I know I’m opening myself up for the argument that being a black woman is inclusive to the plight of all black women, and that’s a standard that I’m unwilling to uphold as it is unrealistic and with out regard to the diversity that exists from lifestyle, culture and ethics in the vast world of black women. I am also able to enjoy fictional television with complex characters who have extensive hubris, even when they are Black women. Scandal and How to Get Away With Murder are both fictional tales with Black women as the lead character. Both characters are sinful human beings with major character flaws, as are most of Shonda Rhime’s characters regardless of race, ethnicity or gender. Just as characters are in my other favorite series like House of Cards and Game of Thrones. For all their adultery and conniving we can still celebrate seeing Black women in powerful and complex roles (emphasis on complex) like Annalise Keating and Olivia Pope, just as much as we celebrate seeing a cool, calculated, and powerful woman in the equally sinful and adulterous Claire Underwood.

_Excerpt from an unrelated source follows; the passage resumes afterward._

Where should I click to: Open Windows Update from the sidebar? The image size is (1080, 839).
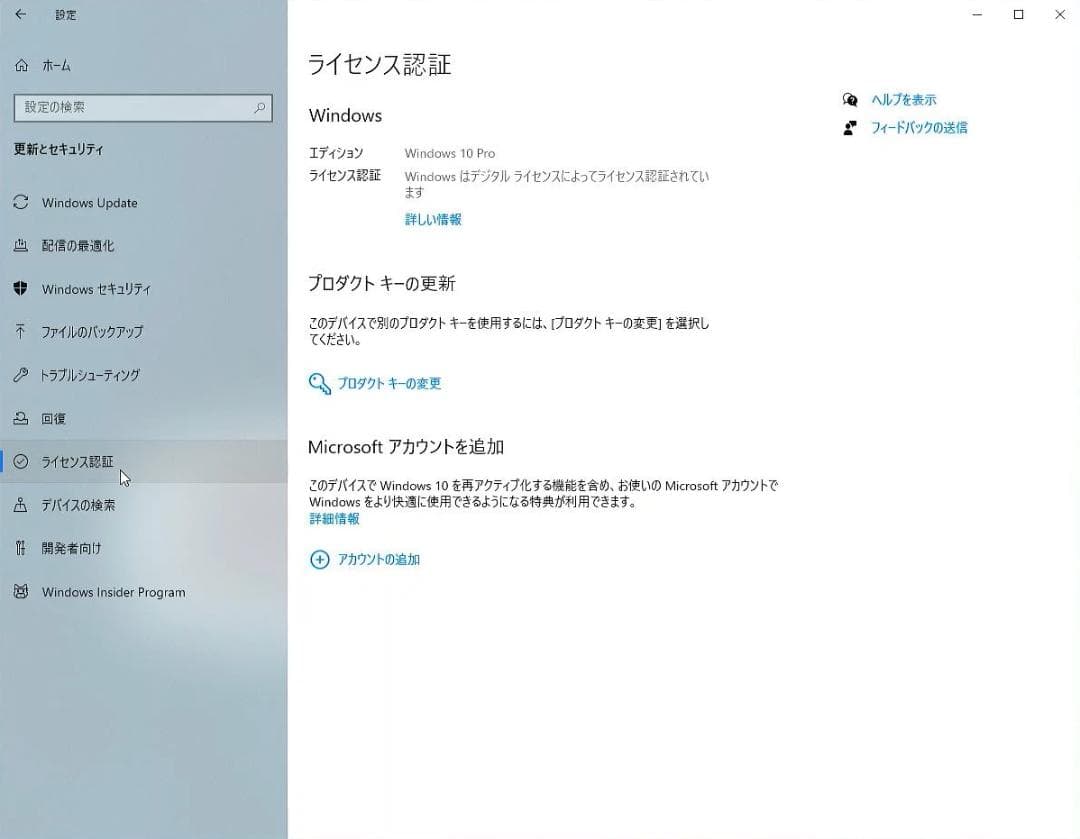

I refuse to engage any further on the apples and celery argument against reality television and fictional scripted shows like Scandal.
There’s always going to exist a certain amount of low brow television that allows people to escape into the tragic crashing wrecks of other peoples lives, whether it’s scripted or offered up as faux reality. There will always be a fight to ensure that that same low brow programming doesn’t become the definition of a particular community. And that fight comes in many forms. Whether it’s movements that are celebrating the diversity of women of color like #SmartBrownGirl, or the push to support more diverse depictions of Black people through shows like Black-ish, or the push towards community service and involvement to provide positive images in real time…it is there.